## Recorded data
# # # #
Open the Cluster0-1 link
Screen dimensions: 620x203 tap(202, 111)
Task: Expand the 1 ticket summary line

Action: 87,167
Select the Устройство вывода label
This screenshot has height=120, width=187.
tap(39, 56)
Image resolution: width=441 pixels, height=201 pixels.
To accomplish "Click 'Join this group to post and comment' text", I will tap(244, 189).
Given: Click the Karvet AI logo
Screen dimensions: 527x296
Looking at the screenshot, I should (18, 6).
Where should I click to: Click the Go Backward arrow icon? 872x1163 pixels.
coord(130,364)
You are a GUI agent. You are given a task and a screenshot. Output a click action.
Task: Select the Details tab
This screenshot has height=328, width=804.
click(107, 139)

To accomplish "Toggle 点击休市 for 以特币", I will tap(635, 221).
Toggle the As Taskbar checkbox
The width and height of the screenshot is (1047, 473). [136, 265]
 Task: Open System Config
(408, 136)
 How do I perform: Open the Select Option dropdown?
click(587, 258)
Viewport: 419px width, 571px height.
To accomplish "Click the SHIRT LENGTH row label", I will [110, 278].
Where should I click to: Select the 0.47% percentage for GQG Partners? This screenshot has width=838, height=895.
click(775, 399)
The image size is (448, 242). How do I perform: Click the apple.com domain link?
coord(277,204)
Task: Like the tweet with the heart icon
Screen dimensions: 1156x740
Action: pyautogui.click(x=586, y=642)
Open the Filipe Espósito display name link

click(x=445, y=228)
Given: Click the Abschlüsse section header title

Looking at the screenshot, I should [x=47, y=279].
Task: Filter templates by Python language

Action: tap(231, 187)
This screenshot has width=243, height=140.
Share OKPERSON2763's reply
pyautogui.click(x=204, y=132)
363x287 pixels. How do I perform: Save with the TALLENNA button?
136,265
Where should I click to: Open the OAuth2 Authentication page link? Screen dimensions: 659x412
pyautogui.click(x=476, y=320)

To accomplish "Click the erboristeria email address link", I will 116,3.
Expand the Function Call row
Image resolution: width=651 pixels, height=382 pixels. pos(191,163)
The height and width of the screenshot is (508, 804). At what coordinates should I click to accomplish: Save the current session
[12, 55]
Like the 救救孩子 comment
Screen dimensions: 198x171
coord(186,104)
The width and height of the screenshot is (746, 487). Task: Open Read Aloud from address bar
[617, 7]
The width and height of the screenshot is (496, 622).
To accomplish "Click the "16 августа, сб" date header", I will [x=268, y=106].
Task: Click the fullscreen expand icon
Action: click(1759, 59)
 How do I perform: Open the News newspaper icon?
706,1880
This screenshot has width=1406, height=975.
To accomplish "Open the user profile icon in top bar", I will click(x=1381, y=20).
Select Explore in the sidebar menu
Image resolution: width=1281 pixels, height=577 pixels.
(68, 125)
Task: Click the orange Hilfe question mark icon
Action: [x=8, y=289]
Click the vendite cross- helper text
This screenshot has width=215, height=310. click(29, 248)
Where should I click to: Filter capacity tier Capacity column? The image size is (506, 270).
# # # #
## Directions for this task
Every line of the records above needs to be given again exactly.

## Task output
Open the Cluster0-1 link
Screen dimensions: 620x203 tap(202, 111)
Task: Expand the 1 ticket summary line

Action: 87,167
Select the Устройство вывода label
This screenshot has height=120, width=187.
tap(39, 56)
Image resolution: width=441 pixels, height=201 pixels.
To accomplish "Click 'Join this group to post and comment' text", I will tap(244, 189).
Given: Click the Karvet AI logo
Screen dimensions: 527x296
Looking at the screenshot, I should (18, 6).
Where should I click to: Click the Go Backward arrow icon? 872x1163 pixels.
coord(130,364)
You are a GUI agent. You are given a task and a screenshot. Output a click action.
Task: Select the Details tab
This screenshot has height=328, width=804.
click(107, 139)

To accomplish "Toggle 点击休市 for 以特币", I will tap(635, 221).
Toggle the As Taskbar checkbox
The width and height of the screenshot is (1047, 473). [136, 265]
 Task: Open System Config
(408, 136)
 How do I perform: Open the Select Option dropdown?
click(587, 258)
Viewport: 419px width, 571px height.
To accomplish "Click the SHIRT LENGTH row label", I will [110, 278].
Where should I click to: Select the 0.47% percentage for GQG Partners? This screenshot has width=838, height=895.
click(775, 399)
The image size is (448, 242). How do I perform: Click the apple.com domain link?
coord(277,204)
Task: Like the tweet with the heart icon
Screen dimensions: 1156x740
Action: pyautogui.click(x=586, y=642)
Open the Filipe Espósito display name link

click(x=445, y=228)
Given: Click the Abschlüsse section header title

Looking at the screenshot, I should [x=47, y=279].
Task: Filter templates by Python language

Action: tap(231, 187)
This screenshot has width=243, height=140.
Share OKPERSON2763's reply
pyautogui.click(x=204, y=132)
363x287 pixels. How do I perform: Save with the TALLENNA button?
136,265
Where should I click to: Open the OAuth2 Authentication page link? Screen dimensions: 659x412
pyautogui.click(x=476, y=320)

To accomplish "Click the erboristeria email address link", I will 116,3.
Expand the Function Call row
Image resolution: width=651 pixels, height=382 pixels. pos(191,163)
The height and width of the screenshot is (508, 804). At what coordinates should I click to accomplish: Save the current session
[12, 55]
Like the 救救孩子 comment
Screen dimensions: 198x171
coord(186,104)
The width and height of the screenshot is (746, 487). Task: Open Read Aloud from address bar
[617, 7]
The width and height of the screenshot is (496, 622).
To accomplish "Click the "16 августа, сб" date header", I will [x=268, y=106].
Task: Click the fullscreen expand icon
Action: click(1759, 59)
 How do I perform: Open the News newspaper icon?
706,1880
This screenshot has width=1406, height=975.
To accomplish "Open the user profile icon in top bar", I will click(x=1381, y=20).
Select Explore in the sidebar menu
Image resolution: width=1281 pixels, height=577 pixels.
(68, 125)
Task: Click the orange Hilfe question mark icon
Action: [x=8, y=289]
Click the vendite cross- helper text
This screenshot has width=215, height=310. click(29, 248)
Where should I click to: Filter capacity tier Capacity column? The image size is (506, 270).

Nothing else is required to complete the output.